Rahul insisted that he alone had to take the responsibility for the electoral debacle of the Congress party and a change of guard could push the party towards new thinking, reported TheWire.
“It is not necessary that the president should be from Gandhi family,” NDTV quoted Congress sources as saying. He reportedly shot down the idea that his sister Priyanka could be his replacement. “Don’t drag my sister into it,” Gandhi is supposed to have said when Priyanka’s name came up, according to NDTV.
Rahul has pulled up senior leaders like P Chidambaram and Madhya Pradesh and Rajasthan chief ministers Kamal Nath and Ashok Gehlot for focussing only on the constituencies from where their sons were contesting, media reports said.
He also supposedly said that senior leaders of the party did not back his “chowkidar chorhai” campaign enough.
Meanwhile, TheWire reported, the Congress is also reflecting on who could be its next parliamentary party leader. Mallikarjun Kharge, who lost from his stronghold of Gulbarga in Karnataka, had led the Congress in the last Lok Sabha.
A Congress leader said that Shashi Tharoor, MP from Thiruvananthapuram in Kerala, and Adhir Ranjan Chowdhury, MP from Baharampur in West Bengal, were under consideration for the post. While Tharoor appears to have more support in the CWC, some Congress leaders feel that Chowdhury, who is the senior-most MP, should lead the party in the 17th Lok Sabha.
The party is likely to decide over the next few days. The first session of the 17th Lok Sabha is expected to begin in the first week of June, from June 6.
Like last time, the party has again fallen short of the required numbers to nominate one of its elected MPs for the leader of opposition position. A minimum of 55 seats, or at least 10% of the total strength of Lok Sabha, is required for that chair. Congress could get only 52 seats in the recently-concluded elections.
Amid all these reports, the Congress issued a statement calling for an end to conjectures and speculation.
Party spokesperson Randeep Singh Surjewala asked the media to respect the sanctity of the closed-door meeting of the Congress Working Committee that took place on Saturday after the party won just 52 seats in the Lok Sabha in the recently-concluded elections.

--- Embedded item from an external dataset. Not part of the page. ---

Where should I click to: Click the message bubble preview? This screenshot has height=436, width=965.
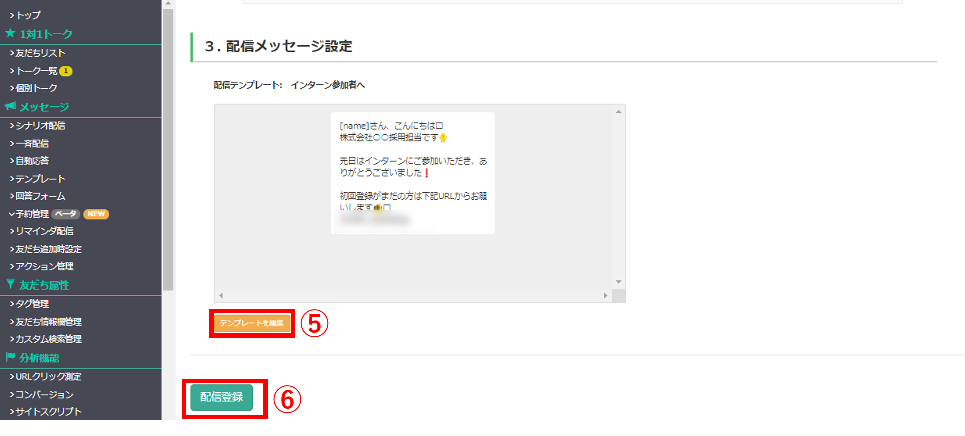point(413,173)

“CWC held a collective deliberation on the performance of the party, the challenges before it as also the way ahead, instead of casting aspersions on the role or conduct of any specific individual,” Surjewala said.
“Various conjectures, speculations, insinuations, assumptions, gossip and rumour mongering in a section of the media is uncalled for and unwarranted,” Surjewala said in a statement. Surjewala requested the media “to not fall into the trap of conjectures or speculations”.